About this task:
What's needed is a full, exact retyping of the records.

══ Exercise input

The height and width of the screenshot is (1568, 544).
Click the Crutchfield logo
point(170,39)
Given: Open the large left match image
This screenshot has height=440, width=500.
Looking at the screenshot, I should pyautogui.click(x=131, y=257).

════

Response for this exercise:
The height and width of the screenshot is (1568, 544).
Click the Crutchfield logo
point(170,39)
Given: Open the large left match image
This screenshot has height=440, width=500.
Looking at the screenshot, I should pyautogui.click(x=131, y=257).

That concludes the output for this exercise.